Civics: “He the People”

Lee Smith:

But without a primary, without a popular referendum, without even the open convention that Obama was rumored to favor, how did the people make their will known, and strongly? Was it social media influencers? Mass rallies across the country? Media chronicling the excitement surrounding a Harris candidacy? No, it was nothing like that. Obama is the people. The people are Obama.

The endorsement was more than five years in the making. Obama had long wanted her in that spot. Their families are old friends. Like him, Harris is progressive, multiracial, physically attractive, nominally hip, a child of academics—in other words, according to Obama-friendly media, she’s a “female Barack Obama.” He directed donors to support her 2020 presidential campaign, Capitol Hill sources told me at the time.
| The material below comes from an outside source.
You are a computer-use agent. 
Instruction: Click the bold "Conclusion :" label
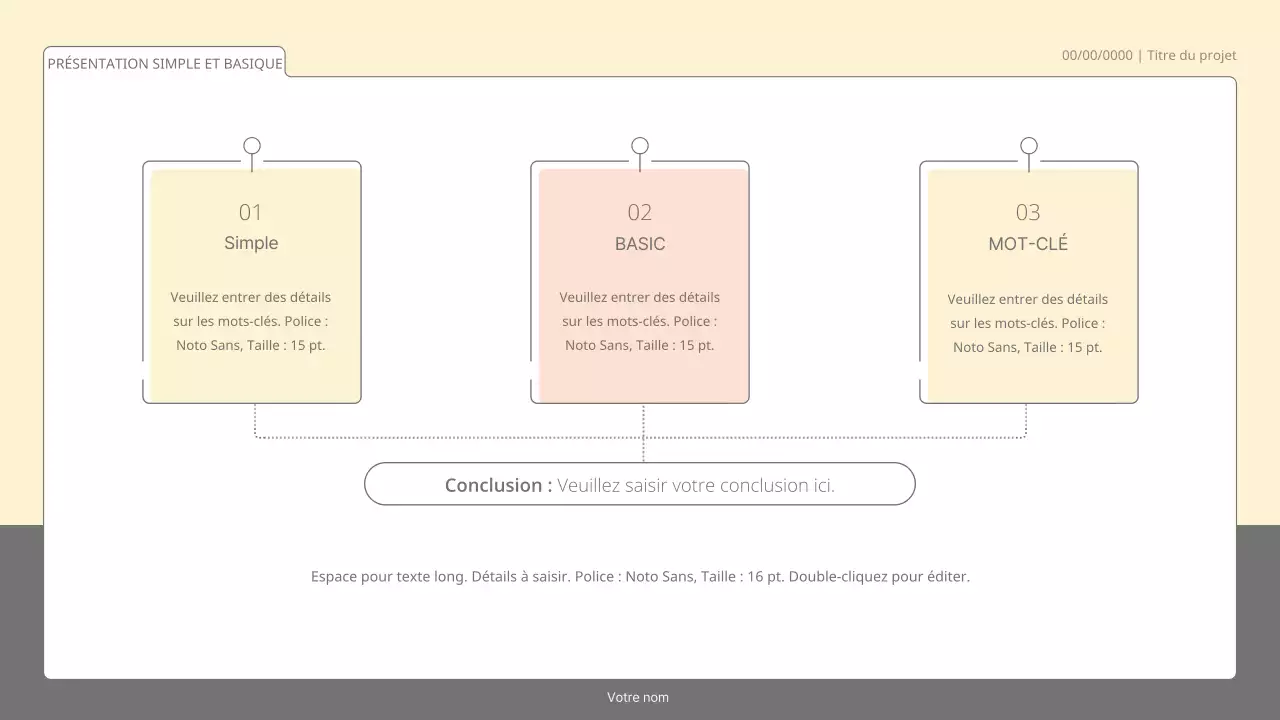point(498,485)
More billionaires, 47, backed her campaign than any other candidate’s—with Obama strongholds in Hollywood (Steven Spielberg and George Lucas) and Big Tech (Reid Hoffman, Laurene Powell Jobs, Craig Newmark, etc.) leading the way.

Obama got her the vice presidential nod even when she was forced to drop out of the primary race after hitting just 3 percent in the polls. Jill Biden objected—Harris had called her husband a racist! The First Lady’s reported recent tantrums show that even after four years, she never fully grasped the arrangement the party had made with her husband. Biden was just an imperfect placeholder for Obama, and it was only a matter of time before the superior avatar would be slotted in.
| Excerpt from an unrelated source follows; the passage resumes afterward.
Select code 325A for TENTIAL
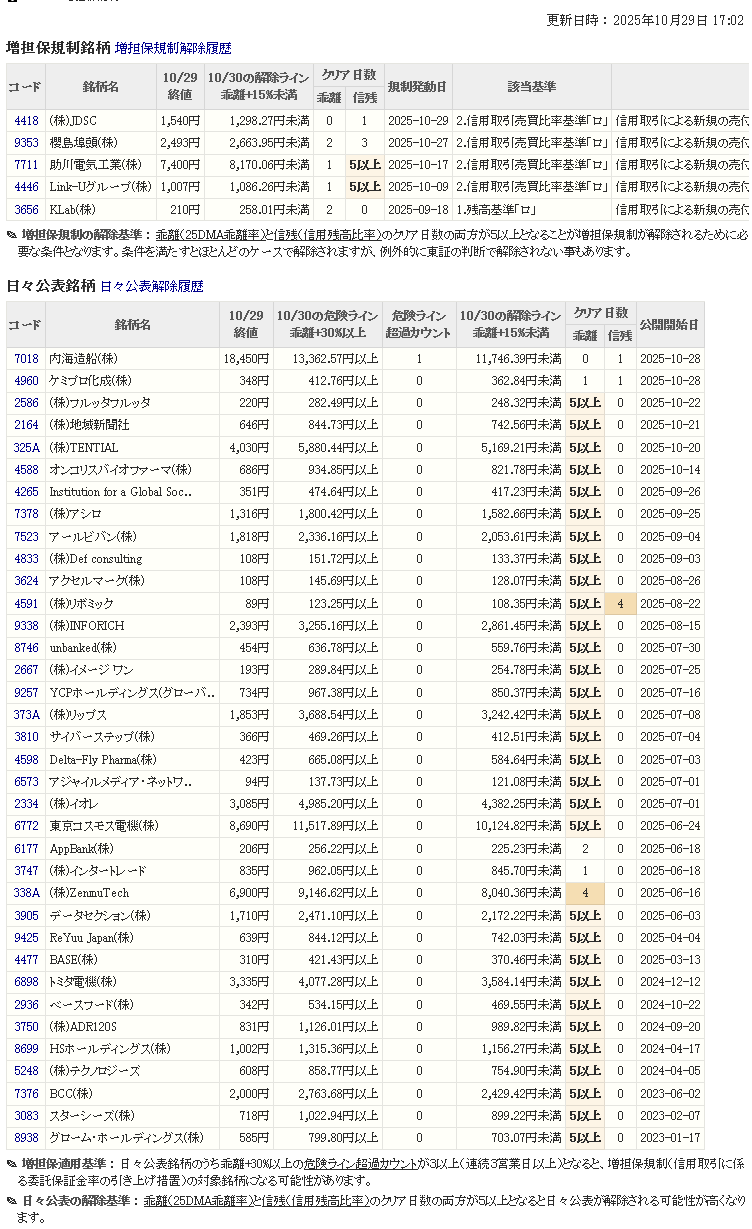 (27, 447)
The question is when, exactly, did it become clear to Obama that it was time for Harris to finally replace Biden? Was it after Biden’s disastrous debate with Donald Trump? After the attempted assassination of Trump? No, it seems the countdown officially began Oct. 7. The Palestinians’ murderous assault on communities in southern Israel exposed Biden’s limited ability to represent the interests of the party he was tapped to temporarily preside over. It didn’t require an especially refined moral sensibility to be appalled and terrified by the carnivalesque depravity of Oct. 7—but to give Biden credit, he evidently was. And that was the signal his time was up.

He‘s no John Fetterman. Biden is not a particularly courageous friend of the Jewish state, nor does he appear to much value the strategic importance of an ally that lessens America’s burden in a region vital to U.S. interests. When it comes to Israel, the 81-year-old president is just a normal late-20th-century Democrat who likes the country well enough, recognizes Jews as an important albeit small voting bloc and a crucial source of campaign funds, and performs ritualistic contempt for Israel’s longest-serving prime minister, Benjamin Netanyahu.

But last Wednesday’s pro-Hamas riots in Washington, D.C.—in which domestic left-wing extremists linked arms with Middle East terror supporters and other foreigners to burn the American flag, deface monuments, and brawl with police, all in the name of protesting Netanyahu’s speech before a joint session of Congress—was only the latest evidence that the crux of Biden’s Oct. 7 problem was not that Michigan and Minnesota’s voter rolls are swollen with advocates of Muslim and Arab terror. The issue was not a party constituency at all, but rather the party itself and its leader. Barack Obama fundamentally reshaped the party when he struck the 2015 deal legalizing the nuclear weapons program of Hamas’ sponsor, Iran. By legitimizing the apocalyptic foreign policy aims of the world power that embodies Jew hatred, Obama sidelined the Jews and other centrists and made the progressive, anti-Israel faction the party’s new center of gravity.

The media did yeoman’s work obscuring the details and purpose of the agreement, but the fact is, by putting Iran’s bomb under a protective American umbrella, Obama was arming an American adversary to make it his own ally. The Iran deal was the first clear sign that Obama was not a normal U.S. commander in chief. When Biden extended even half-hearted, halting support to Israel’s response to Oct. 7, he crossed the only real red line Obama has ever had. Harris—who, unlike Biden, has no foreign policy beliefs or instincts of her own—never will.